The church is built in an indigenous baroque style using quarried stones and mortar. The principal figure on the façade is the archangel Michael. A Latin inscription over the front door reads: ANGELE SANCTE DEI SIT SEMPER CUSTOS MEI (Holy Angel of God, always guard me). The façade is flanked by two tall towers, one in the south built in the 17th century, and another in the north built at the end of the 18th century.

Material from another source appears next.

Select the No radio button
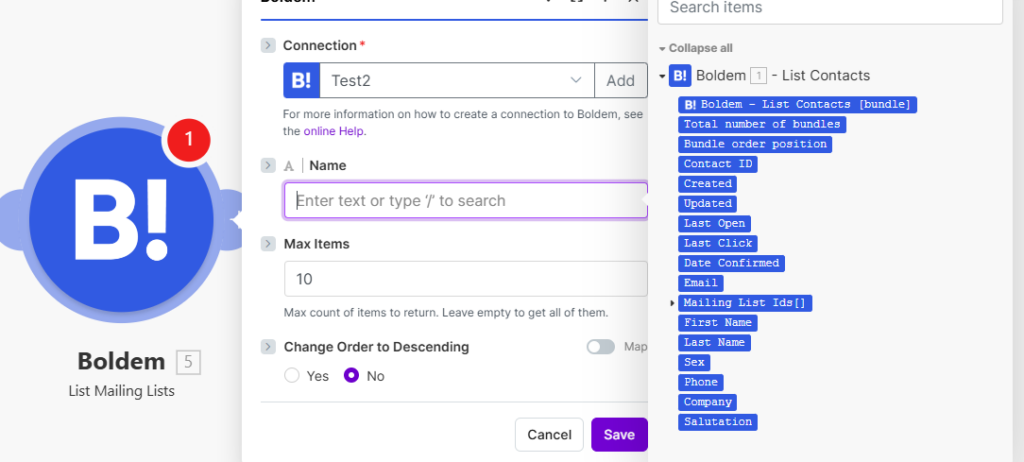This screenshot has width=1024, height=462. click(351, 376)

The temple consists of a single nave with a rudimentary crossing and a dome without a drum, decorated with carved reliefs of archangels, dressed in the manner of Roman soldiers. The original baroque retables were replaced during the 19th century with others in a neoclassical style. The main retable depicts a guardian angel protecting a small child. On the epistle side, there is a chapel known as the Chapel of Veronica with a single nave. It contains a sculpture of the three falls of Jesus created by Manuel de la Paz. Next to the chapel is the baptistery, which is enclosed with a fine wrought-iron screen dated from 16 March 1780.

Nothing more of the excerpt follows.